+++ Übungstext

Zum fischen echt ein Traum , fürs biggame etwas teuer.

Am Abend sahen wir oft Fischer am Strand bzw Steg , einer erzählte uns das es in der Bucht von bonefish wimmelt , konnte aber leider nie welche ausmachen bzw fangen.

War einmal am Strand von flic en flach und da gab es jede Menge Boote , am besten du fragst dich einfach durch und wichtig , Handeln denn Du bist ein Tourist und die wollen deine Kohle 

Na dann Petri Heil


----------



## mastercraft (5. Februar 2017)

*AW: Mauritius 2017*


----------



## mastercraft (5. Februar 2017)

*AW: Mauritius 2017*


----------



## FalkenFisch (14. März 2017)

++++++
+++ Bereitgestelltes Material

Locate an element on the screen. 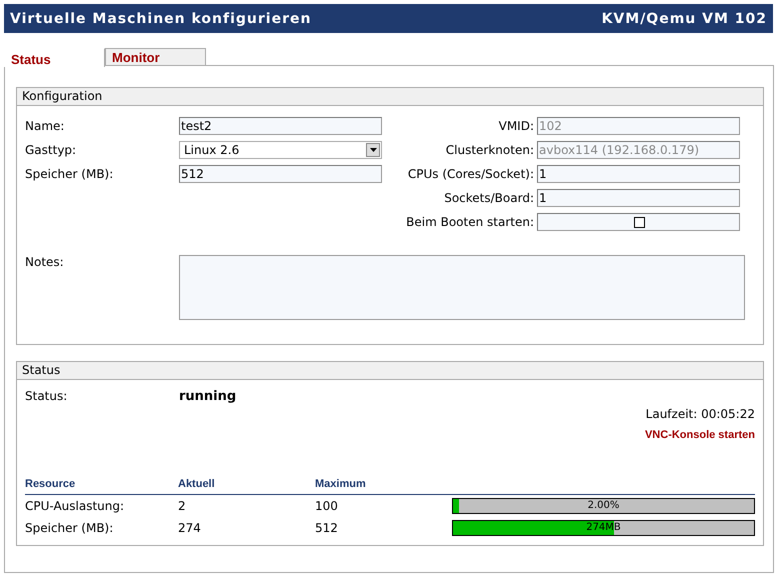 The width and height of the screenshot is (779, 582). vm-subtitle: KVM/Qemu VM 102 is located at coordinates (684, 18).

++++++

Zu bearbeitende Aufgaben ::
- a) Was erzählte laut dem Forumsbeitrag über das Angeln auf Mauritius einer der Fischer am Strand?
- b) Geben Sie aus dem Forumsbeitrag über das Angeln auf Mauritius den Abschnitt wörtlich aus, der mit den Worten „Zum fischen echt“ beginnt und mit „ausmachen bzw fangen.“ endet.
- c) Setzen Sie den Forumsbeitrag über das Angeln auf Mauritius nach seinem letzten Satz fort.

Antworten je Aufgabe ::
- a) Dass es in der Bucht von Bonefish wimmelt.

- b)
Zum fischen echt ein Traum , fürs biggame etwas teuer.

Am Abend sahen wir oft Fischer am Strand bzw Steg , einer erzählte uns das es in der Bucht von bonefish wimmelt , konnte aber leider nie welche ausmachen bzw fangen.

- c)
*AW: Mauritius 2017*

Aufgrund des vorgelagerten Riffs ist das Angeln direkt vom Ufer aus häufig wenig sinnvoll. In den Lagunen sind zudem meist viele Korallen, die evtl. gehakten Fischen sofort als Zuflucht dienen. Die Einheimischen fangen dort dann Kleinfisch so bis 15 cm mit langen Bambusruten. Gute Chancen hat man dagegen, wenn man sich auf der Außenseite des Riffs positionieren kann. Allerdings ist das erstens nicht einfach und nicht ungefährlich, zweitens ist die Küste dort natürlich Hotel-gepflastert und voller Schnorchler.......

Boote chartert man definitiv am Besten in Black River - nie am Strand oder im Hotel. Die Charterpreise sind, verglichen mit internationalem Preisgefüge, eher günstig. Ich weis nicht, ob z.B. die Romulus II noch fährt, aber das wäre eine Möglichkeit dort.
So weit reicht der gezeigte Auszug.